• What to work on:
Give back, exactly as written, the lines from the first line of the data below through the line with "Screen dimensions: 1100x687", and omit the pictures.

***** Records shown

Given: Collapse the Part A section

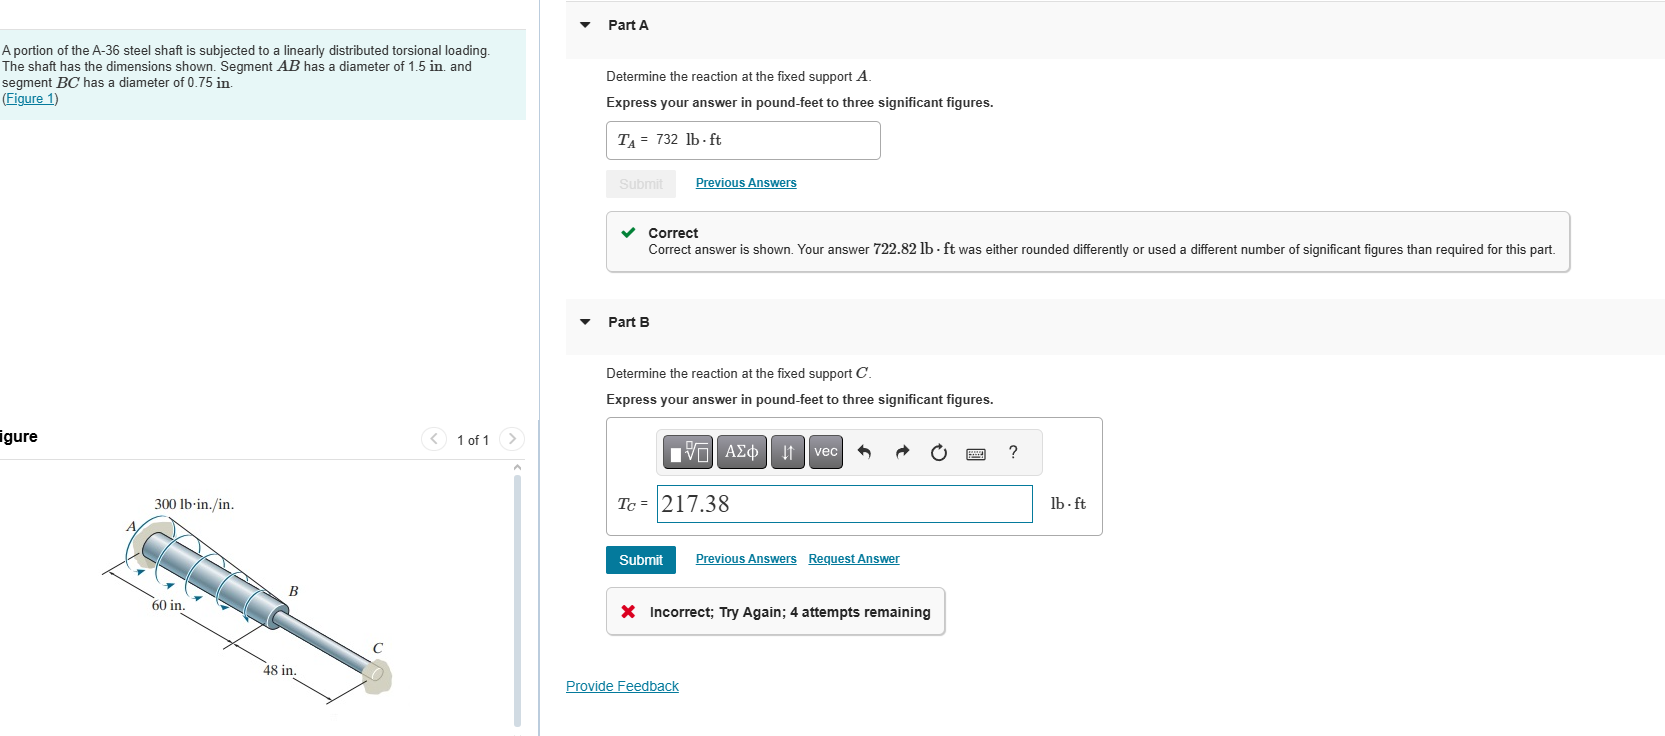Looking at the screenshot, I should (x=585, y=25).
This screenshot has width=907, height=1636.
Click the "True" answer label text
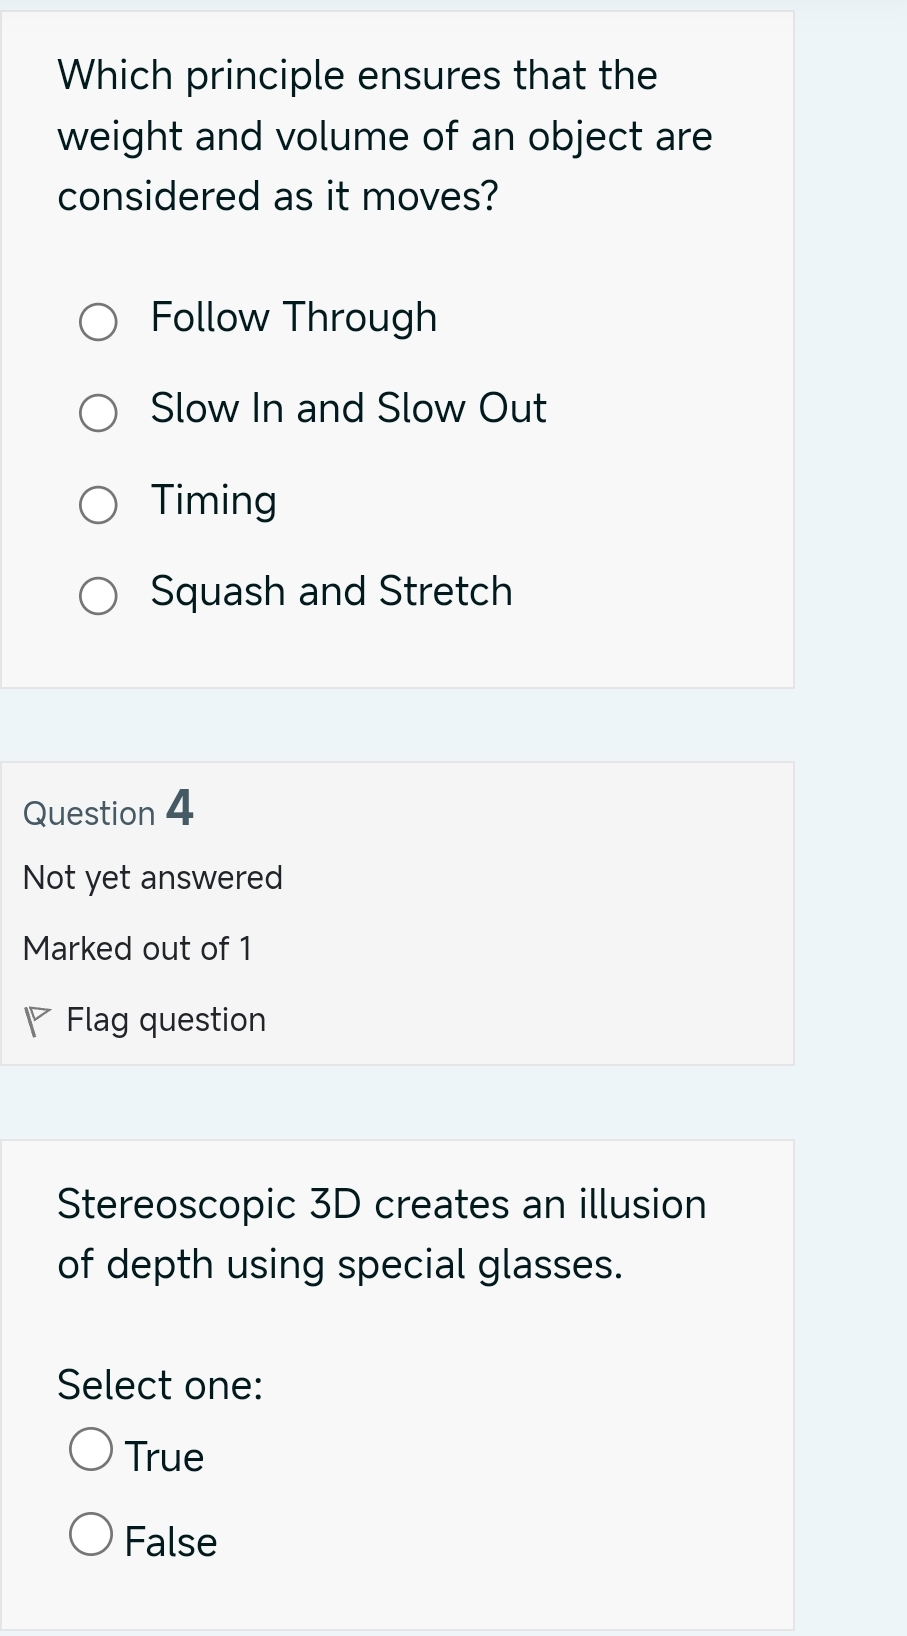pyautogui.click(x=165, y=1457)
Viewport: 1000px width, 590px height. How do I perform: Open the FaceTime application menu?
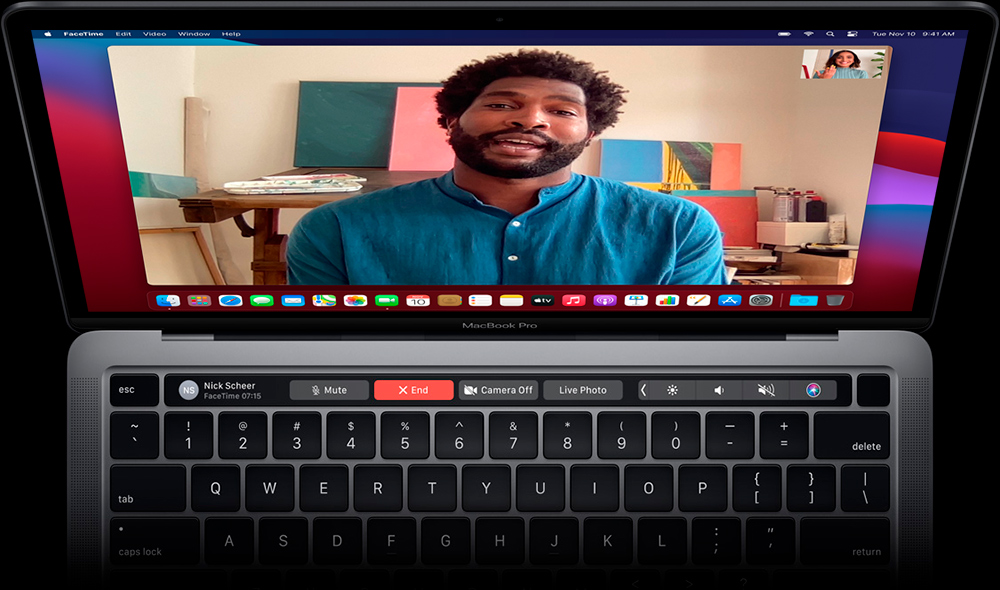[82, 34]
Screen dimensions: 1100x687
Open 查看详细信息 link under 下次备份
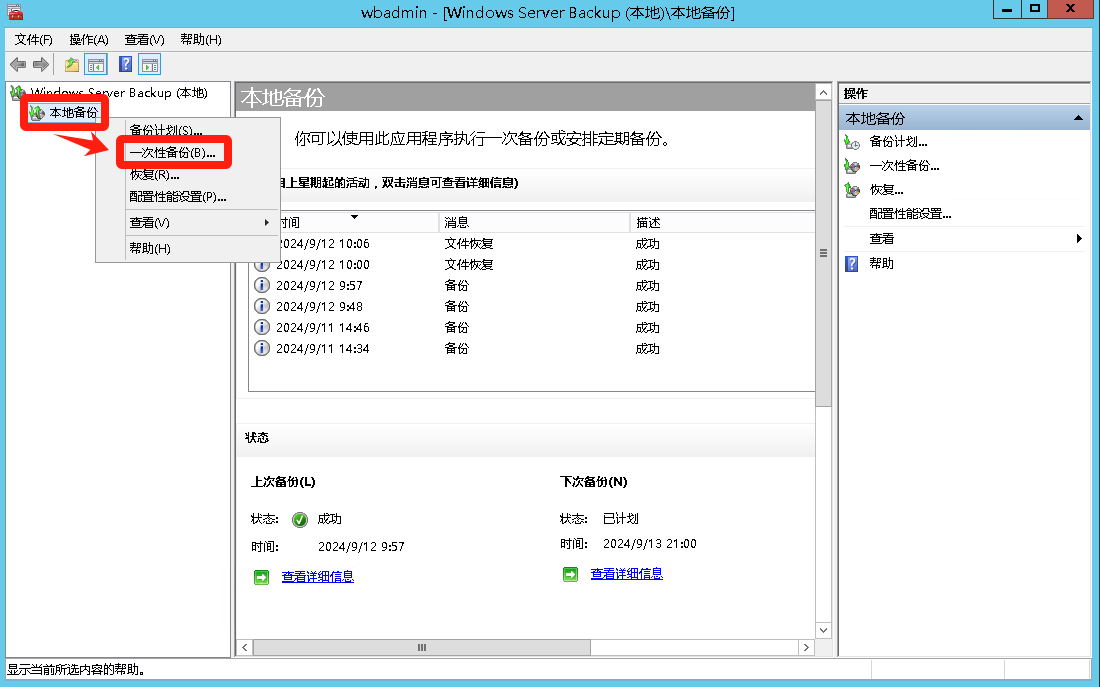pos(626,574)
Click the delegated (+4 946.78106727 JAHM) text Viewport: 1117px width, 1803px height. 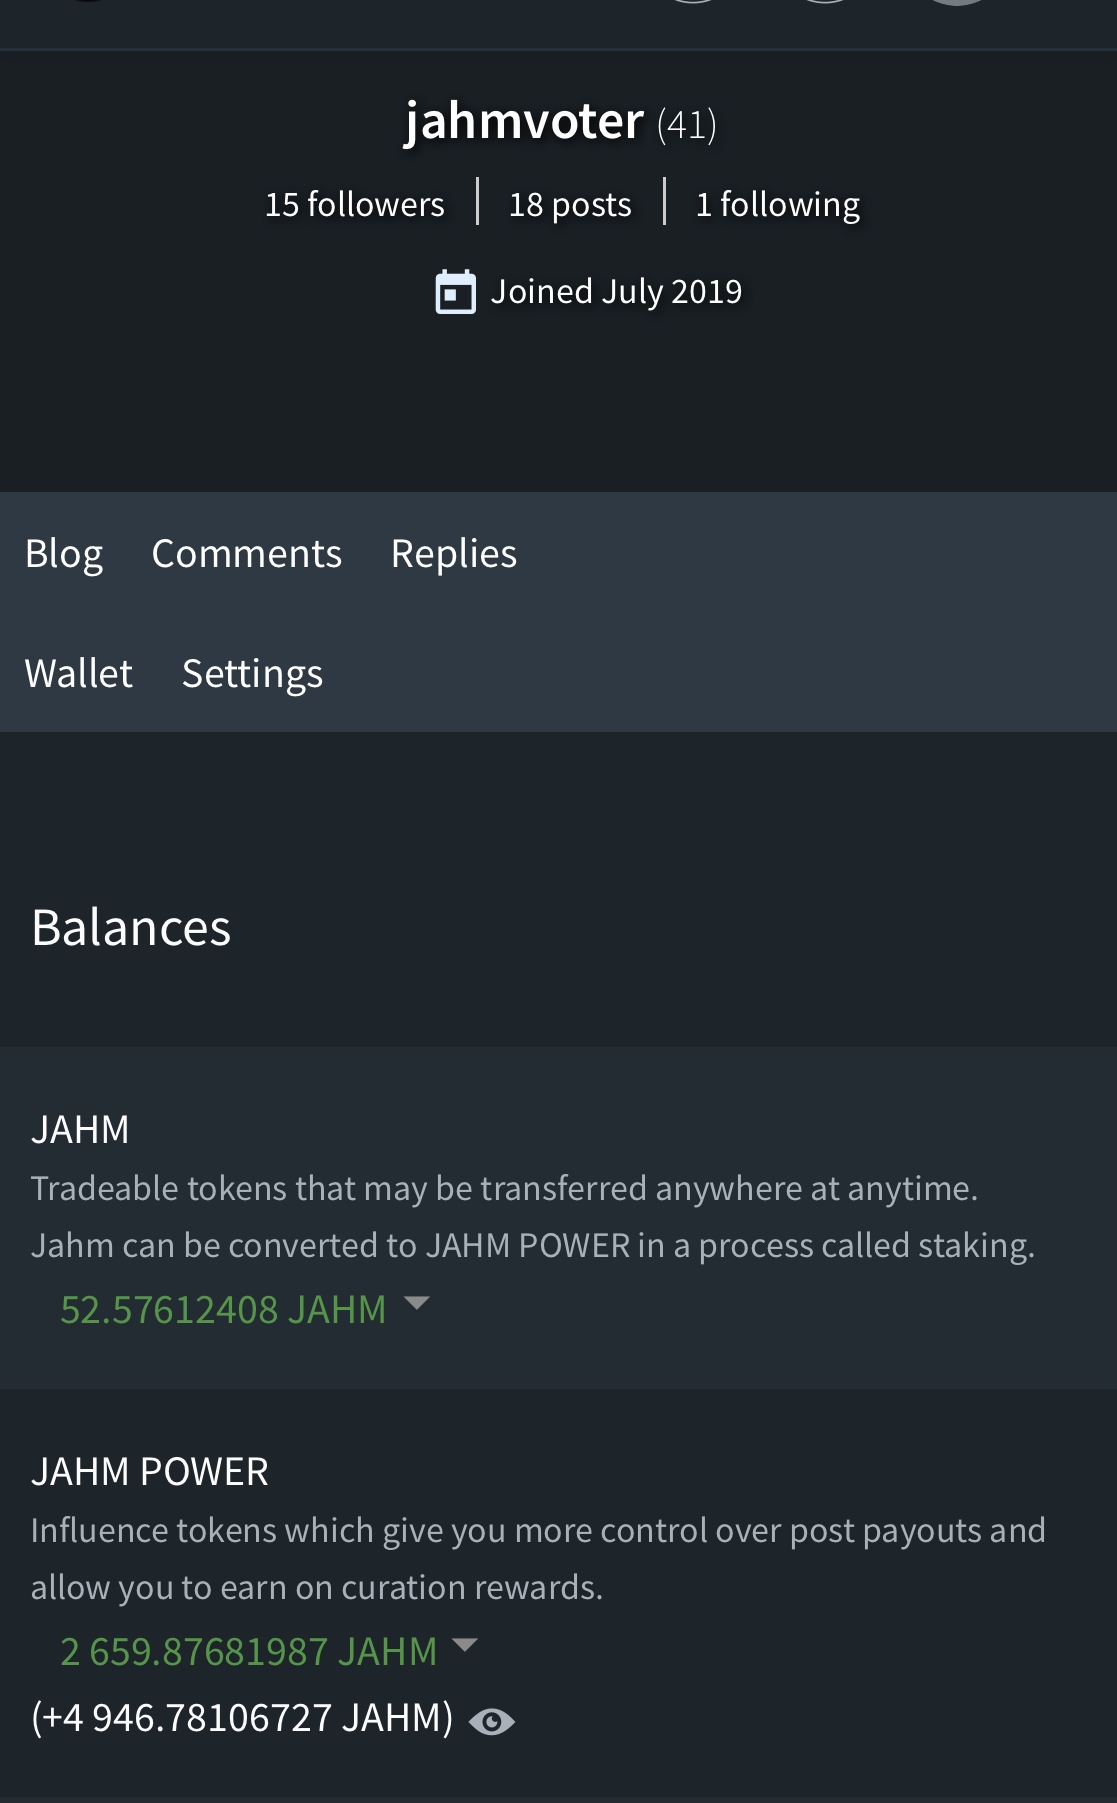pos(242,1717)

**********

• Completed exercise:
Given: Collapse the Part A section

Looking at the screenshot, I should (x=585, y=25).
This screenshot has width=907, height=1636.
Click the "True" answer label text
pyautogui.click(x=165, y=1457)
Viewport: 1000px width, 590px height. How do I perform: Open the FaceTime application menu?
[82, 34]
Screen dimensions: 1100x687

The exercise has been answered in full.